» TEXT EXCERPT:
--- begin ---

We will consider both the training data and the validation data. So the data will be prepared into training and validation.

xvar = output.var_name
cniX = indata.ix[:, xvar]
cniY = indata.ix[:, "cum_pd_num"]    
train_flag = indata.train_flag

xtrain, xtest = cniX[train_flag], cniX[~train_flag] 
ytrain, ytest = cniY[train_flag], cniY[~train_flag]

print xtrain.shape
print xtest.shape

(91, 28)
(39, 28)

2.2. multi-variable analysis

for all 2/3/4 ... variable combination, run the linear regression
calculate the vif and vif_max for the X combination
run linear regression
if there is variables duplicated, then drop it, otherwise go to next step
if the any variables coefficient sign is not intuitive, drop it; otherwise go to next step
if new model score is better than the previous model, keep it; otherwise drop it

def verify_sign(params):
    setsign = varsign
    setsign = pd.DataFrame.from_dict(setsign, orient = "index").reset_index()
    setsign.columns = ['vars', 'coefsign']
    params = params.reset_index()
    params.columns = ['vars', 'coefd']
    params['vars'] = params.vars.map(lambda x: x[:-1])
    combinedata = pd.merge(setsign, params, how = 'inner', on = 'vars')

--- end ---

Word and element locating data:
--- begin ---

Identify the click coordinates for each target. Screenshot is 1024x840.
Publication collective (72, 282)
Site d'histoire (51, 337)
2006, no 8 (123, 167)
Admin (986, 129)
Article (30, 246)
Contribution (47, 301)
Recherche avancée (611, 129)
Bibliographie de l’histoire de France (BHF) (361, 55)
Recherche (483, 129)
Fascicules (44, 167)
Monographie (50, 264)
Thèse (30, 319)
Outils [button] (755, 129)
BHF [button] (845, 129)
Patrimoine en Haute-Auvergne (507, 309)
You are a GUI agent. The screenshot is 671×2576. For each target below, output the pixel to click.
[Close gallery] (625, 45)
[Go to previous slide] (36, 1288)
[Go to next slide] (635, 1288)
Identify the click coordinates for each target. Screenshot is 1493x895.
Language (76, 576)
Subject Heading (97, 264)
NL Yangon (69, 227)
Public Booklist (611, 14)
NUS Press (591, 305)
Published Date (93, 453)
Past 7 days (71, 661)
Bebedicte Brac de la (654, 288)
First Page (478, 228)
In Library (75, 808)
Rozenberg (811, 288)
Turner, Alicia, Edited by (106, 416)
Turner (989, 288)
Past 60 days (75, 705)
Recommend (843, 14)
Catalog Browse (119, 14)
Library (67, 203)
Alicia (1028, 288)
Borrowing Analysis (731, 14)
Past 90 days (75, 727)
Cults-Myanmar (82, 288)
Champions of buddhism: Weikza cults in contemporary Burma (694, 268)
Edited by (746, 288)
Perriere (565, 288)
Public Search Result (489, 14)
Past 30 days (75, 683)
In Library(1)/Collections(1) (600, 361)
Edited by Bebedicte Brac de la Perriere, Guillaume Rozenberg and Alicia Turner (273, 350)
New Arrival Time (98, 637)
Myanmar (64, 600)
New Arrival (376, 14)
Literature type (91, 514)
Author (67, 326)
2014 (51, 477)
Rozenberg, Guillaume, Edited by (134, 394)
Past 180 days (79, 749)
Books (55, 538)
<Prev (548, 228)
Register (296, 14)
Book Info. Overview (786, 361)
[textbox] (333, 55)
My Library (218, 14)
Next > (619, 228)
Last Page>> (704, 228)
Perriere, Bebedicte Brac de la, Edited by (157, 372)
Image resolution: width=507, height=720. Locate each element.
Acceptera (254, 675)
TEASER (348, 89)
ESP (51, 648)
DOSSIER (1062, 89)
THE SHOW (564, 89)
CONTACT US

--- end ---

» AIM OF THE TASK:
Duplicate the regression code excerpt above in full, keeping every line the same.

» CORRECT ANSWER:
We will consider both the training data and the validation data. So the data will be prepared into training and validation.

xvar = output.var_name
cniX = indata.ix[:, xvar]
cniY = indata.ix[:, "cum_pd_num"]    
train_flag = indata.train_flag

xtrain, xtest = cniX[train_flag], cniX[~train_flag] 
ytrain, ytest = cniY[train_flag], cniY[~train_flag]

print xtrain.shape
print xtest.shape

(91, 28)
(39, 28)

2.2. multi-variable analysis

for all 2/3/4 ... variable combination, run the linear regression
calculate the vif and vif_max for the X combination
run linear regression
if there is variables duplicated, then drop it, otherwise go to next step
if the any variables coefficient sign is not intuitive, drop it; otherwise go to next step
if new model score is better than the previous model, keep it; otherwise drop it

def verify_sign(params):
    setsign = varsign
    setsign = pd.DataFrame.from_dict(setsign, orient = "index").reset_index()
    setsign.columns = ['vars', 'coefsign']
    params = params.reset_index()
    params.columns = ['vars', 'coefd']
    params['vars'] = params.vars.map(lambda x: x[:-1])
    combinedata = pd.merge(setsign, params, how = 'inner', on = 'vars')